Episodio 4. Noche cerrada. Volvemos al patio central, que se ha convertido en un salón elegante. Luz tenue. Una veintena de mesas de cuatro con manteles blancos, velas, copas y vino tinto -El Pícaro, bodegas Matsu-. Nos sentamos al azar, elegimos o no a nuestros compañeros de velada. Nos servimos, brindamos, bebemos. ¿Qué es lo que está a punto de pasar? Pues se trata de una invitación a combinar intelectualidad y sensaciones. Mientras se va sirviendo un menú degustación en miniatura continúan llegando preguntas apelando a lo más profundo de cada cual. Pero algo ha cambiado. La Voz ha enmudecido y ahora la voz está en nosotros. Se nos devuelve el habla. Y no nos contestamos en silencio a nosotros mismos; contestamos en comunidad, respondemos para los otros, escuchamos sus respuestas, nos decimos, conversamos, algo se ablanda, bajamos la guardia, se abren grietas en los caparazones… La cosa se desarrolla más o menos así: Unos camareros sigilosos traen unos vasitos con un extraño ajoblanco negro.
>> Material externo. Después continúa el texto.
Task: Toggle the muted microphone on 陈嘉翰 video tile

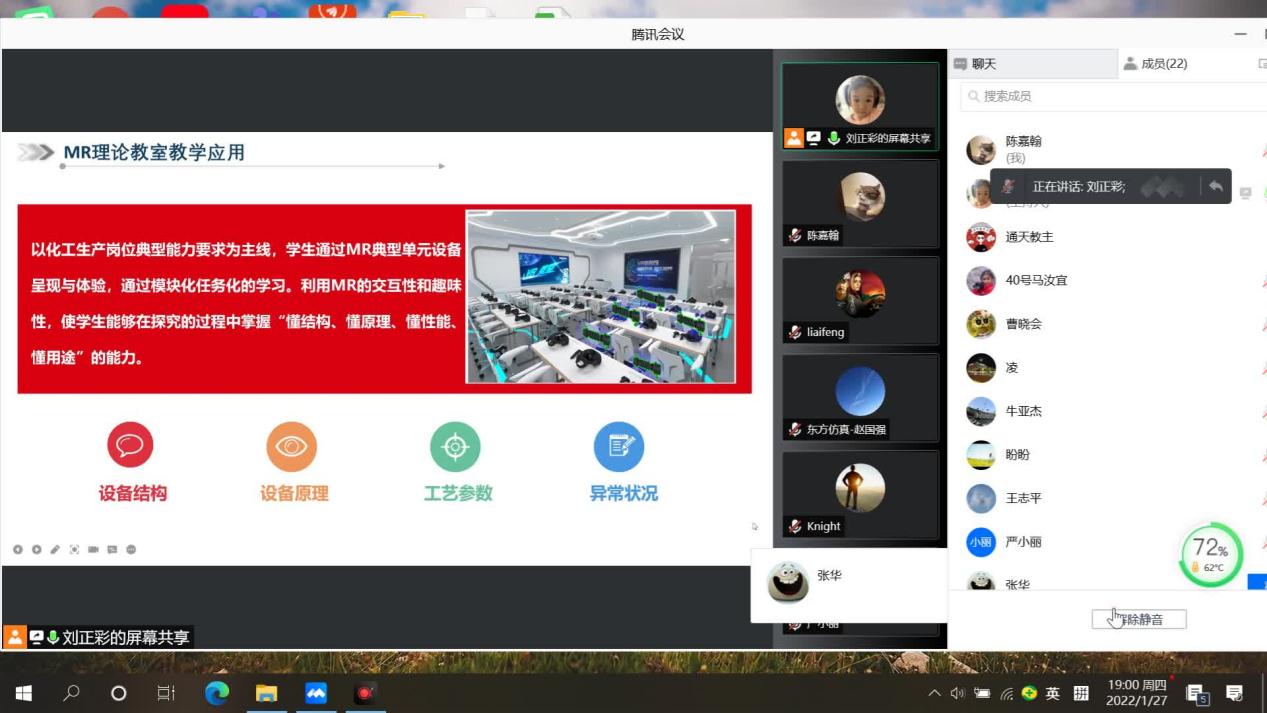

Vista. Paladar. Y llega una tarjeta con una pregunta escrita. Hablamos sobre ello o tal vez pasamos. Una cucharada de ensalada caprese y otra pregunta. ¿Estamos en lo que nos proponen o somos colegas bebiendo vino y charlando? Un mini steak tartar y varias preguntas más, de golpe, ya sí hacemos que nuestra conversación la determinen estas tarjetas, y llegan más, el ritmo se incrementa y queremos hablar de ello. Arbitramos un sistema, como un trivial, leer por orden contestar por orden. A mí me interesa lo que cuentan el resto de comensales. Lo que creo que van a contar. Seguimos bebiendo y decimos cosas íntimas, nos lo tomamos en serio, no tengo ni idea de por qué. Tensión cero. ¿El resto de mesas? Ni puta idea. Un mini gin tonic verde cierra la ronda gastronómica y vemos que se nos acaba el tiempo aunque nadie lo dice y queremos contestar a cada una de las preguntas… Y la música brota sin que nos percatemos y ya está fumando la peña y algunos bailan y antes de acabar nos intercambiamos los regalos que se nos instó a traer de casa y eso sucede de a dos y a mí me mola.
Ha sido cojonudo.
(Me fastidia ser tan entusiasta, parezco Marcos Ordóñez, copón.)
Por cierto, ¿a qué género cinematográfico pertenece tu vida?